As shown in, the lithographic apparatus LA forms part of a lithographic system, referred to as a lithographic cell LC or a lithocell or cluster. The lithographic cell LC may also include apparatus to perform pre- and post-exposure processes on a substrate. Conventionally these include spin coaters SC to deposit resist layers, developers DE to develop exposed resist, chill plates CH and bake plates BK. A substrate handler, or robot, RO picks up substrates from input/output ports I/O, I/O, moves them between the different process apparatus and delivers then to the loading bay LB of the lithographic apparatus. These devices, which are often collectively referred to as the track, are under the control of a track control unit TCU which is itself controlled by the supervisory control system SCS, which also controls the lithographic apparatus via lithography control unit LACU. Thus, the different apparatus can be operated to maximize throughput and processing efficiency.

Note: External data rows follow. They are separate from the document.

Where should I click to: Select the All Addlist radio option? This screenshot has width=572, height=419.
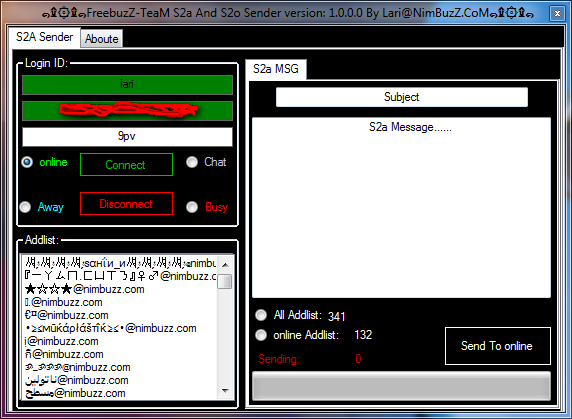[261, 315]
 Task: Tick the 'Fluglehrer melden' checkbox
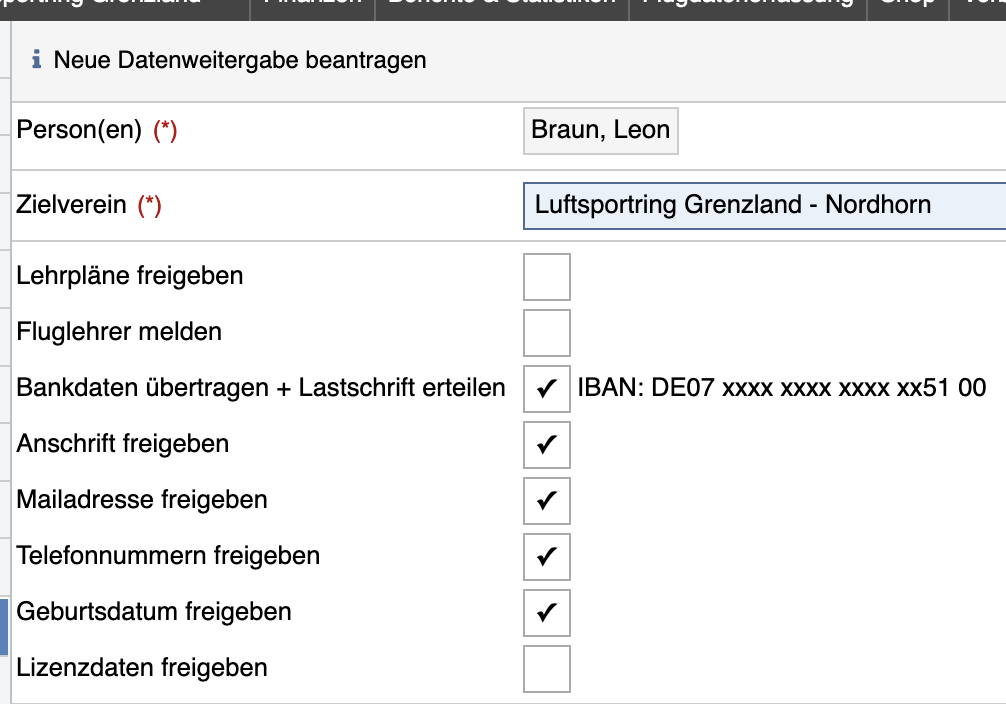[547, 333]
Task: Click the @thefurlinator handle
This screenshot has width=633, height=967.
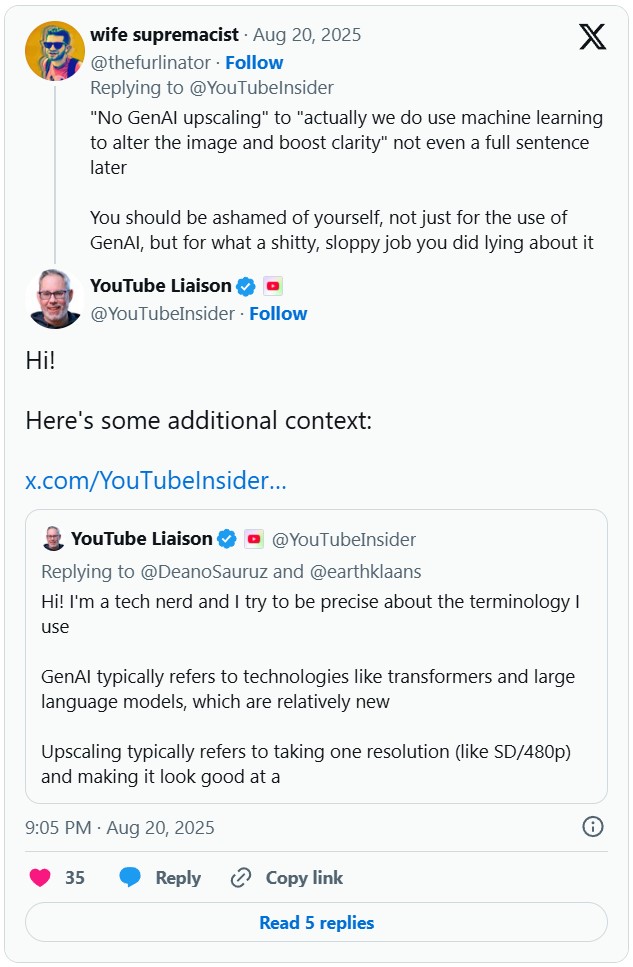Action: tap(148, 61)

The patterning device referred to above comprises, or can form, one or more design layouts or patterns (hereinafter design pattern for convenience). The design pattern can be generated utilizing CAD (computer-aided design) programs, this process often being referred to as EDA (electronic design automation). Most CAD programs follow a set of predetermined design rules in order to create functional design patterns/patterning devices. These rules are set by processing and design limitations. For example, design rules define the space tolerance between circuit devices (such as gates, capacitors, etc.) or interconnect lines, so as to ensure that the circuit devices or lines do not interact with one another in an undesirable way. One or more of the design rule limitations may be referred to as “critical dimensions” (CD). A critical dimension of a circuit can be defined as the smallest width of a line or hole or the smallest space between two lines or two holes. Thus, the CD determines the overall size and density of the designed circuit. Of course, one of the goals in integrated circuit fabrication is to faithfully reproduce the original circuit design on the substrate (via the patterning device).

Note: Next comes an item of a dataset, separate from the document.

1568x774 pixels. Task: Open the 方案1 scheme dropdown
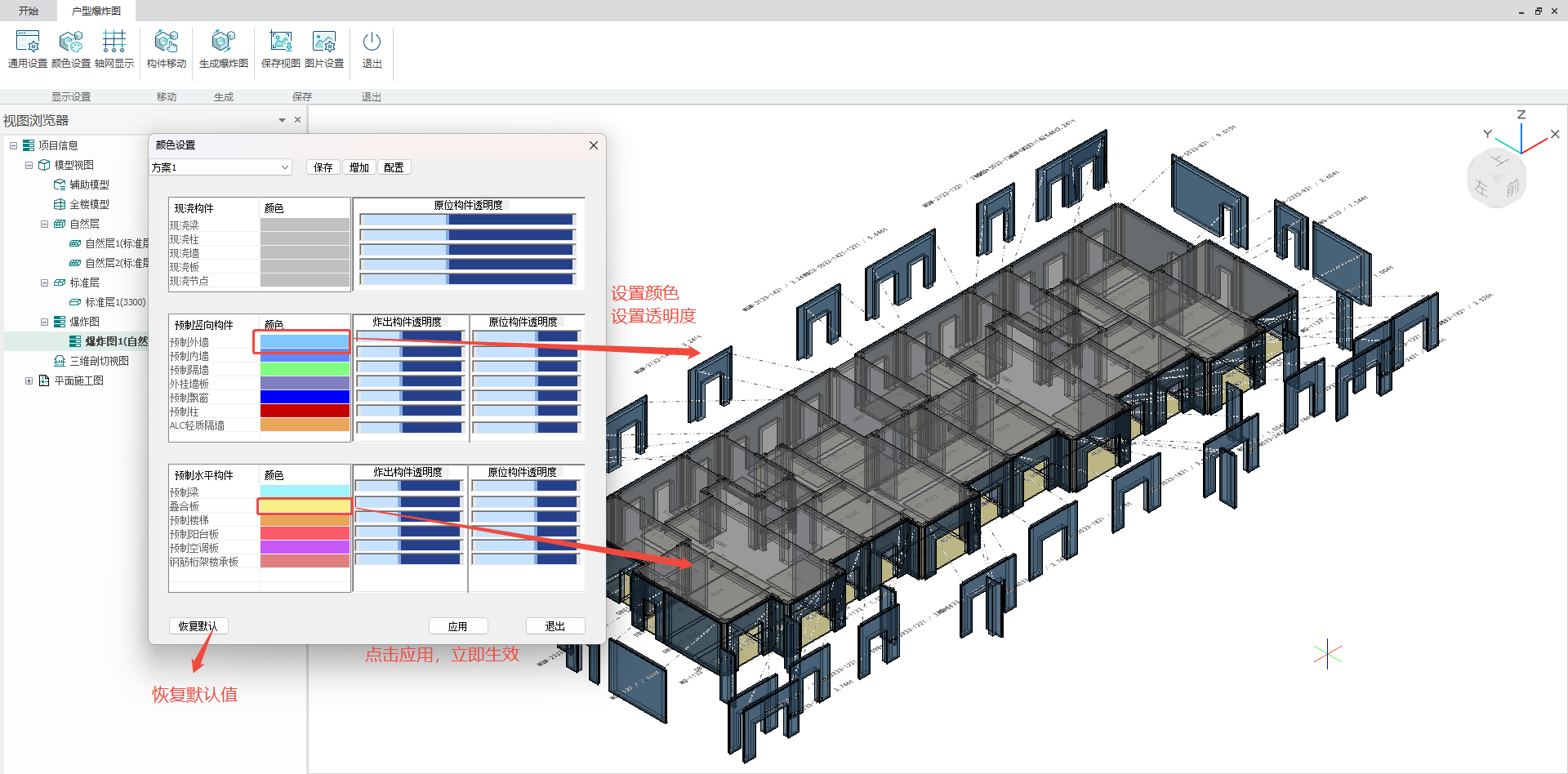220,167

The illumination system provides illumination (i.e., radiation) in the form of an illumination mode to a patterning device and the projection system directs and shapes the illumination, via the patterning device, onto a substrate via aerial image (AI). The illumination mode defines the characteristics of the illumination, such as the angular or spatial intensity distribution (e.g., conventional, dipole, annular, quadrupole, etc.), an illumination sigma (σ) setting, etc. The aerial image (AI) is the radiation intensity distribution at substrate level. A resist layer on the substrate is exposed and the aerial image is transferred to the resist layer as a latent “resist image” (RI) therein. The resist image (RI) can be defined as a spatial distribution of solubility of the resist in the resist layer.

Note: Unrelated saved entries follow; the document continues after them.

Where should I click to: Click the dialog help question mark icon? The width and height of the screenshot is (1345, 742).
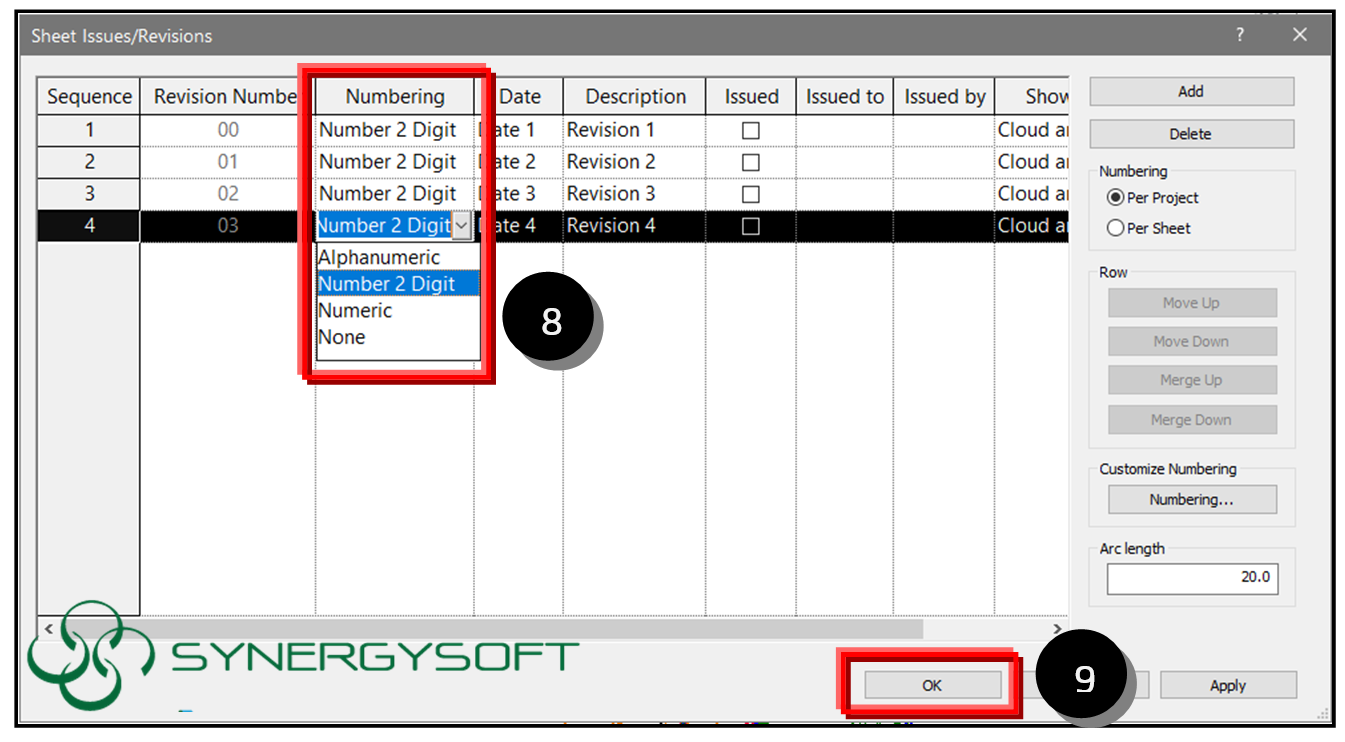1240,34
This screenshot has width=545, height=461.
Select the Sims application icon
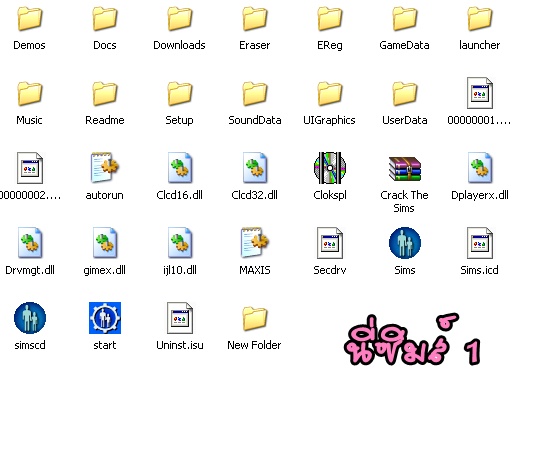pyautogui.click(x=405, y=243)
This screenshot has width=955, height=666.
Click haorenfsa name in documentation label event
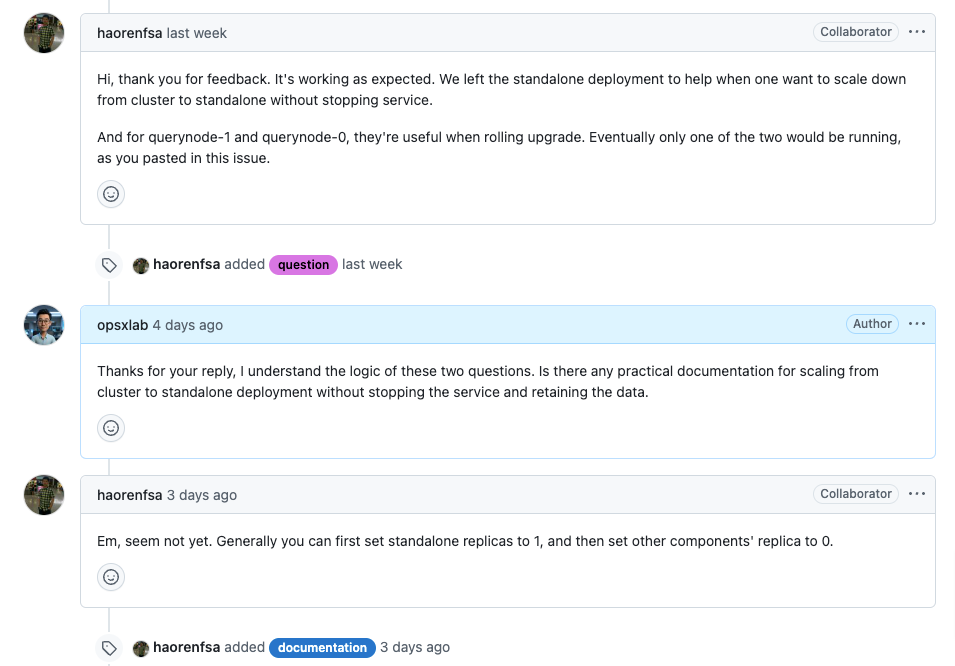[186, 648]
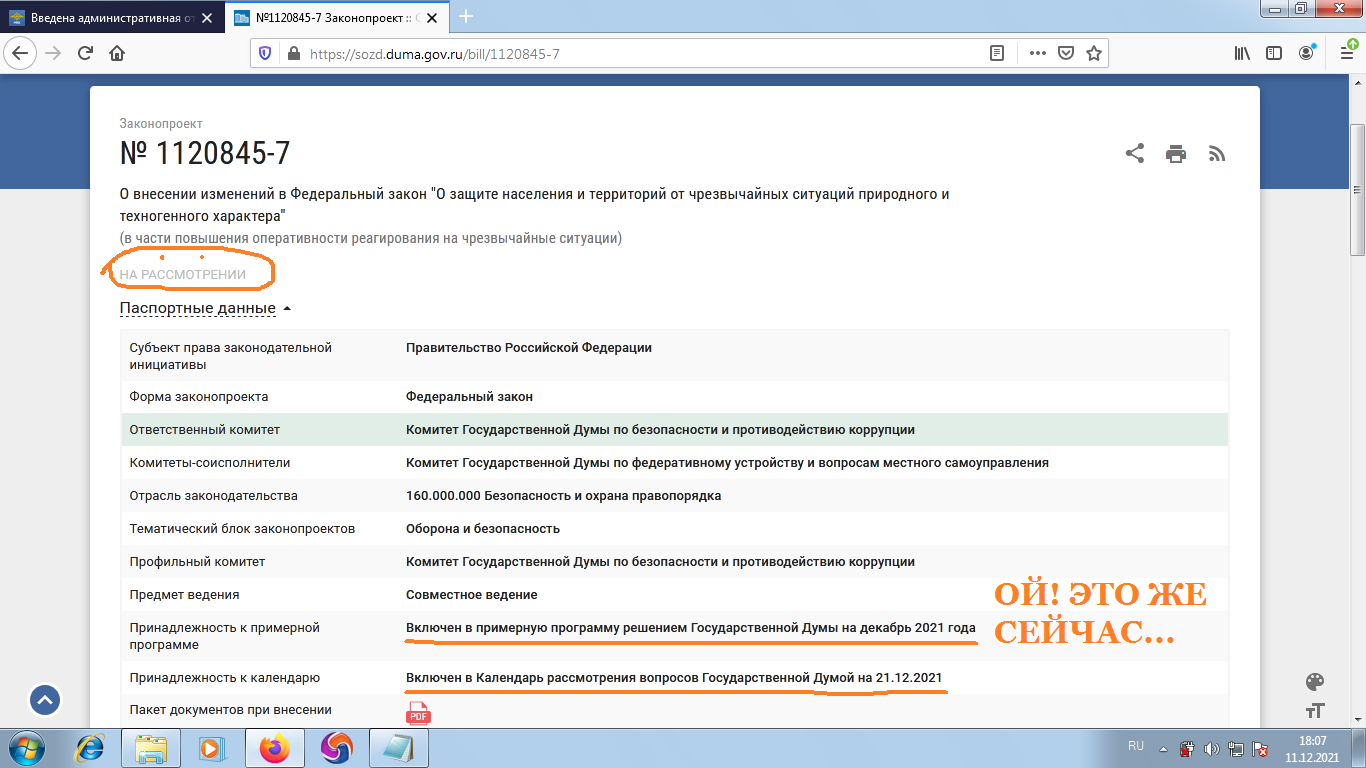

A set of conditions for imaging can be considered, and of the total set of possible conditions, a process window of a pattern is a space in that set of conditions in which processing parameters for producing the pattern are such that satisfactory imaging of the pattern is achieved. That is, for a given pattern, there may be a set of values of depth of focus, illumination intensity, illumination pattern, numerical aperture, and other controllable variables produce images having sufficiently good imaging of lines or features including linewidth, pitch, or other aspects of the imaged pattern that are defined as meeting the specifications for the required imaging. The process window gives an indication of the process sensitivity to variations in input parameters such as radiation dose.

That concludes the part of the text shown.